If there is one thing more disturbing on the news these days, it’s the amount of trusted adults that are being arrested for sexual offenses on kids. It makes parents lose all sense of how to keep their children safe, when they don’t even know if the child’s teacher, coach, uncle, or neighbor can be counted on as a safe haven. While the apps reviewed here will help to keep your child safe, it needs to be mentioned that true safety needs to go beyond help that you can receive from apps. It needs to come from every area of their lives.
I need to add in here that I do have some expertise in this matter. Not only am I a parent of two, but I am also a martial arts instructor and a 3rd degree black belt in Tae Kwon Do. We don’t practice our martial art to win competitions; we practice in order to save our lives and those of our students. We teach safety.

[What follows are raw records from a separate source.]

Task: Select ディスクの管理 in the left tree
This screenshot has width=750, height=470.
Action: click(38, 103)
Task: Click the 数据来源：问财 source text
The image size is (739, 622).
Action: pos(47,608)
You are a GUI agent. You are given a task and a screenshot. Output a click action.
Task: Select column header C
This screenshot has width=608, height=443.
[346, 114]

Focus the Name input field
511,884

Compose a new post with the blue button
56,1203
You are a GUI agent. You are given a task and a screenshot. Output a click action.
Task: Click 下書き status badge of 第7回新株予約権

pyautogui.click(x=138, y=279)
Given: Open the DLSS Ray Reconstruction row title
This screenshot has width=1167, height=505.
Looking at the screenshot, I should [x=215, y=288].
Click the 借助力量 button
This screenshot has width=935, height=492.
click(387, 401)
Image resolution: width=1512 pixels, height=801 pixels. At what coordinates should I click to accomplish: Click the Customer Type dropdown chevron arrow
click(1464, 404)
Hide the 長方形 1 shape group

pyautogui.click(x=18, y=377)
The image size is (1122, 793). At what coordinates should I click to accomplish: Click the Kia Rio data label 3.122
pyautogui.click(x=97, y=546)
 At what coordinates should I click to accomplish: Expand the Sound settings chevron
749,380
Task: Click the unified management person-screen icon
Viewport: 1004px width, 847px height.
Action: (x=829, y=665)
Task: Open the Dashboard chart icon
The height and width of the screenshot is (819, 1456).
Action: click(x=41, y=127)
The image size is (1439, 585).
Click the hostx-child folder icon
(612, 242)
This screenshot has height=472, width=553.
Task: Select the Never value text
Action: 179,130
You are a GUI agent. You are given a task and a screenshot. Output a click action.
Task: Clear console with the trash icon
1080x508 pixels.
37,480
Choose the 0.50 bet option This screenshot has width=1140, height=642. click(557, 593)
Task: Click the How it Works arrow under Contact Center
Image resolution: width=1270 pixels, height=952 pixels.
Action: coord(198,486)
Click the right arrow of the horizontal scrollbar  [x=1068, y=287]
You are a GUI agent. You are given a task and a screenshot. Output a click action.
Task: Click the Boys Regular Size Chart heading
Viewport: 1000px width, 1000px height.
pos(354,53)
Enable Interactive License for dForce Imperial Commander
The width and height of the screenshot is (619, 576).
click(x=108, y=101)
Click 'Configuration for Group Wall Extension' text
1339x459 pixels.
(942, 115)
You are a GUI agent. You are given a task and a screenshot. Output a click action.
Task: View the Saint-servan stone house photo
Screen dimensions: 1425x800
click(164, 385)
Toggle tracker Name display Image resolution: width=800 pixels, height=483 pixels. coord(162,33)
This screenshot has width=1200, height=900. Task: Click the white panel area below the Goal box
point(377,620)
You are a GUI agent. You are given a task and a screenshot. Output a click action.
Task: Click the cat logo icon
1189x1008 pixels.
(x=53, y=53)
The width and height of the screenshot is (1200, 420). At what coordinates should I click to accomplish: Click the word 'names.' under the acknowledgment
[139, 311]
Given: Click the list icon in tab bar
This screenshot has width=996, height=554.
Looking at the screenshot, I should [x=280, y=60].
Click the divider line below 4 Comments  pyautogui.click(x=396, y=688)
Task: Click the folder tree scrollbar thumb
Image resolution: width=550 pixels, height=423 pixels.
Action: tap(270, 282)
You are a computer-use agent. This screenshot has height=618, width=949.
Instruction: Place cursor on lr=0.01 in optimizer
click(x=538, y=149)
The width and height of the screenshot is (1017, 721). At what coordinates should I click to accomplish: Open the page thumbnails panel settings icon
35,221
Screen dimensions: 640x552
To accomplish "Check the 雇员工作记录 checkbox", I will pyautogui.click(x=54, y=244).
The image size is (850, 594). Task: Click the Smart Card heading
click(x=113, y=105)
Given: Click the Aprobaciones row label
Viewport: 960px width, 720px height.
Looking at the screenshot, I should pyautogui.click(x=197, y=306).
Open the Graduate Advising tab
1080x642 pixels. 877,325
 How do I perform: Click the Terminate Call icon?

Strong Kids is an app that teaches much the same things that we teach our students in class. It promotes self-assertion and confidence more than anything else. Predators look for an easy mark; they want their job to be easy, and don’t want to get caught. They want victims who are ignorant, unsure, and untrained. This app promotes prevention and self-assertion first, then also includes some basic self-defense moves against common attacks on children, such as being pinned against a wall and a wrist grab. It should be noted that I couldn’t get the sound on the videos to work on my iPad, but I could get it to work on my iPhone.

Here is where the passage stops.